Дело, однако, не в бессмысленности данного лозунга (любой рекламный слоган по-своему тавтологичен и идиотичен), но в том, что на уровне агента потребления происходит демонтаж идеологически структурированной практики потребления. Мы вынуждены перестраиваться — готовить себя к тому, чтобы не только производить, но и потреблять социалистически. Имеют ли смысл скидки на дискотеки, когда «сябры» БРСМ лишаются возможности выплясывать под свой «даун-хаус»? Следует иметь в виду, что прямое следование идеологическому канону подрывает сам канон, ибо более или менее отчетливо проступают его монтажные «нестыковки» и «недостыковки». Отнеситесь к идеологии всерьез — и вы узнаете, чего она стоит.

Таким же образом, например, крайне привлекательная идея интеграции с Россией пала жертвой своего «прагматического» заземления (валюта, газ, конституционный акт). Я близок к мысли о том, что хрущевская попытка приблизить коммунизм (т.е. построить его уже в видимой перспективе) стала первой подрывной акцией в отношении официальной идеологии.

Каким образом может проявить себя грядущее социальное недовольство? В форме номенклатурной революции? Возможно, ибо первой жертвой идеи «национального потребления» падут те, кто образует вершину социальной иерархии (уже сегодня потреблять импортное не безопасно). Хотя, конечно, возможно формирование своего рода придворной экономики — как ранее в СССР или сегодня в Северной Корее (тем более, что начатки такой практики сегодня имеются и у нас). В форме антикосюмерического бунта? Возможно. В последнем случае мы имели бы возможность наблюдать разновидность Великого Отказа по Э. Фрому. Можно также вообразить себе забастовку в духе Бодрийяра: люди у выключенных телевизоров. Между делом, автор этих строк избавился от телевизора в марте 2004 г., т. е. тогда, когда российские телеканалы перешли под контроль «национальных». И что же? Я не жалею.

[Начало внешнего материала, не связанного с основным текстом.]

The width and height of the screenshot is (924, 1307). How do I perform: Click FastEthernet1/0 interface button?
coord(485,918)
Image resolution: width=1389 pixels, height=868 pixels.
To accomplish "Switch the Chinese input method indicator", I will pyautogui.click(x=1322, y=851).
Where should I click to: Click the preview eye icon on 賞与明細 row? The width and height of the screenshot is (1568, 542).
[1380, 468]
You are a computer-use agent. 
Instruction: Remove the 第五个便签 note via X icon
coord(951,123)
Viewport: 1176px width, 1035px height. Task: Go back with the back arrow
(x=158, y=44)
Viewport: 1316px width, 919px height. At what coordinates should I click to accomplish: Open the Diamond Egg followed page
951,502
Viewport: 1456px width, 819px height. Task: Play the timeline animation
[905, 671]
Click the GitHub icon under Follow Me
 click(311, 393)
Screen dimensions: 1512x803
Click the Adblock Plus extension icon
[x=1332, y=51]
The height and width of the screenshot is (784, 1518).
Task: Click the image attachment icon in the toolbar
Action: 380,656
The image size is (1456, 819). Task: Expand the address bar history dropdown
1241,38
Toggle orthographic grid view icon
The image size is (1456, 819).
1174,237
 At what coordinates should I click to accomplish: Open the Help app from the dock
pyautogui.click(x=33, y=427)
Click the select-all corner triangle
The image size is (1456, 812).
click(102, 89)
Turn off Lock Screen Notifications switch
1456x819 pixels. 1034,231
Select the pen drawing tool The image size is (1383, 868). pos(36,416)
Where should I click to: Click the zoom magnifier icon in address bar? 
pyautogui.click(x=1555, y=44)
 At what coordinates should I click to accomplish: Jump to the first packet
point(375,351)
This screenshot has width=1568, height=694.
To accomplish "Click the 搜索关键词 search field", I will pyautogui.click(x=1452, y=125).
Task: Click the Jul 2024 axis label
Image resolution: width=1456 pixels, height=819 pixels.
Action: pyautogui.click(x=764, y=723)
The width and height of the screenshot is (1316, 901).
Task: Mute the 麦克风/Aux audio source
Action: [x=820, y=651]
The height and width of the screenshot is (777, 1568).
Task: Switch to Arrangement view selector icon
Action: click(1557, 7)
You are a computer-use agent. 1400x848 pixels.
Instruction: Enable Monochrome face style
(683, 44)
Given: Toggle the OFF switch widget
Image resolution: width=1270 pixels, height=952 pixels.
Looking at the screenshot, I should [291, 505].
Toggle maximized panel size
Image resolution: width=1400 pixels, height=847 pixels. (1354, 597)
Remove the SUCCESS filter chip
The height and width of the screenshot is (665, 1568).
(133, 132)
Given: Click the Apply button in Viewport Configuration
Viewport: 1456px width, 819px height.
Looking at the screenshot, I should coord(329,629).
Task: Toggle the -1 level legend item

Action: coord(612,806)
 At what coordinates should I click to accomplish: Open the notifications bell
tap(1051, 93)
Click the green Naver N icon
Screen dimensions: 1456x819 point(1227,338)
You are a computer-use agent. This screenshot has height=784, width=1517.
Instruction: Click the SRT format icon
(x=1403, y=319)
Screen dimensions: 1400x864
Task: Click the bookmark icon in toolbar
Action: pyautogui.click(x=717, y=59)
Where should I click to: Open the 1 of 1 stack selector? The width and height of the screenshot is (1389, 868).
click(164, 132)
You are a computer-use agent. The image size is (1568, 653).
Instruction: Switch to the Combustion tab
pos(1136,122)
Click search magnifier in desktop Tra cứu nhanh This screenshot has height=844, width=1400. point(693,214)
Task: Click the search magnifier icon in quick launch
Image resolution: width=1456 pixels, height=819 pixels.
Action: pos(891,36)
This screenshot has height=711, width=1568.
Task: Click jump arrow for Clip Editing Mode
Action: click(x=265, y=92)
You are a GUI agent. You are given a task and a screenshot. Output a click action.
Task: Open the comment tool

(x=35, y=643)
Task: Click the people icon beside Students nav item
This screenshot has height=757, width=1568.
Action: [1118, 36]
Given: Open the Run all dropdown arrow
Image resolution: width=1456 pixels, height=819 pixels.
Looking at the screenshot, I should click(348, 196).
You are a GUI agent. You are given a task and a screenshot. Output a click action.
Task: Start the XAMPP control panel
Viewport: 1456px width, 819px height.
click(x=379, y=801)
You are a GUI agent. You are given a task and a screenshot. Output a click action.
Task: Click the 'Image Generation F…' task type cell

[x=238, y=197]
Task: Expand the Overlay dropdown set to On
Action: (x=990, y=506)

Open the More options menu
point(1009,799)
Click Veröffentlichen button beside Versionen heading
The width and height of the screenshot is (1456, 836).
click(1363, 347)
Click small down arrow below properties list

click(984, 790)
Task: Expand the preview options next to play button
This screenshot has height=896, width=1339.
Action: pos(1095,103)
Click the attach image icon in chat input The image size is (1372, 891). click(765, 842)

___________________________________________________
Примечания:

* Во время последней подписной кампании руководители предприятий получили специальное предписание от рай- и облисполкомов «взять под личный контроль проведение ведомственной подписки на основные издания». Прилагался и список рекомендованных изданий. Не рекомендованных тоже.

** Ценность работы Усмановой, на мой взгляд, заключается в том, что она проговаривает презумпции определенной идеологической формы. Следовательно, в этой работе заключена двоякая ценность — в качестве констатации и в качестве грядущего отрицания этой констатации.

*** Следует иметь в виду, что многим национальным группам доступ к радиоэфиру запрещен или ограничен.